When it comes to the question of the international financial
architecture, serious discussion of controls on speculative capital like
Tobin taxes has been avoided. An unreformed IMF continues to be at
the center of the system's "firefighting system." A preemptive, pre-crisis
credit line at the Fund (which no country wants to avail of) and a
toothless Financial Stability Forum - where there is little developing
country participation - appear to be the only "innovations" to emerge
from the Asian, Russian, and Brazilian financial crises of the last three
years.
At the IMF and the World Bank, similarly, there is no longer any talk
about diluting the voting shares of the US and European Union in favor
of greater voting power for the Third World countries, much less of doing
away with the feudal practices of always having a European head the
Fund and an American to lead the Bank. The much-vaunted consultative
process in the preparation of "Poverty Reduction Strategy Papers"
(PRSP) by governments applying for loans is turning out to be nothing
more than an effort to add a veneer of public participation to the same
technocratic process that is churning out development strategies with the
same old emphasis on growth via deregulation and liberalization of
trade, with maybe a safety net here and there.
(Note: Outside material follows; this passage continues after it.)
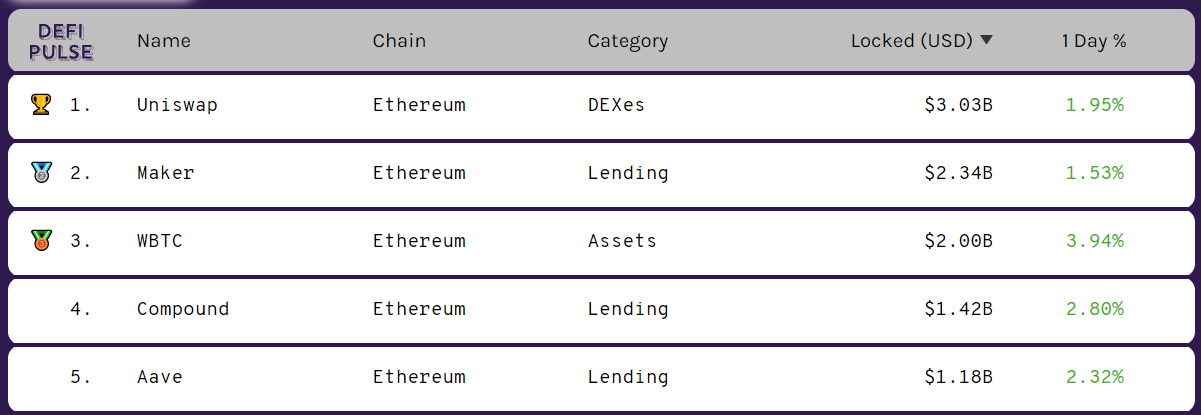Click the gold trophy icon beside Uniswap
This screenshot has height=415, width=1201.
[41, 104]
At the Bank, strong
resistance to innovations that would put the priority on social reforms led
to the resignation of two reformers: Joseph Stiglitz, the chief economist,
and Ravi Kanbur, the head of the World Development Report task force.
Debacle in The Hague
The protests throughout the year had a strong anti-TNC strain, with
the World Bank, IMF, and WTO regarded as servitors of the
corporations. A strong distrust of TNCs had, in fact, developed, even in
the United States, where over 70 per cent of people surveyed felt
corporations had too much power over their lives. Distrust and opposition
to TNCs could only be deepened by the collapse in early December of
the Hague Conference on Climate Change, owing to US's industry's
unwillingness to significantly cut back on its emission of greenhouse
gases. At a time that most indicators are showing an acceleration of
global warming trends, Washington's move has reinforced the conviction
of the anti-globalization movement that the US economic elite is
determined to grab all the benefits of globalization while sticking the
costs on the rest of the world.
Assessing the post-Seattle situation, C. Fred Bergsten, a prominent
advocate of globalization, told a Trilateral Commission meeting in Tokyo
last April that "the anti-globalization forces are now in the ascendancy."
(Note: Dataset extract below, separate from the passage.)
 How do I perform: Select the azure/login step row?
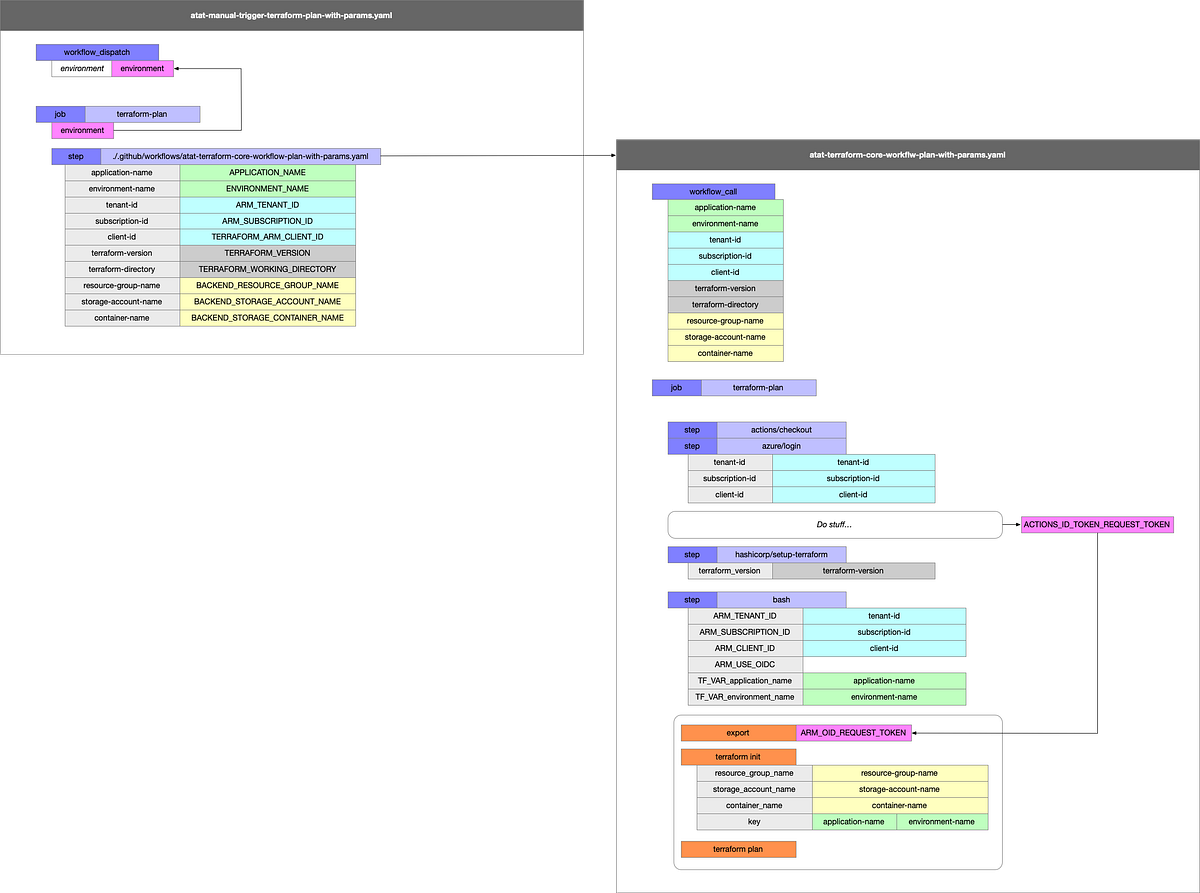coord(780,445)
That description is even more accurate now. With the global elite itself
having lost confidence in them, a classic crisis of legitimacy has
overtaken the key institutions of global economic governance. If
legitimacy is not regained, it is only a matter of time before structures
collapse, no matter how seemingly solid they are, since legitimacy is the
foundation of power structures. The process of delegitimation is difficult
to reverse once it takes hold. Indeed, what we might call, following
Gramsci, as the "withdrawal of consent" is likely to spread to the core
institutions and practices of global capitalism, including the transnational
corporation.
2001 promises to be an equally trying time for the globalist project.
* Executive director of Focus on the Global South in Bangkok and
professor at the University of the Philippines.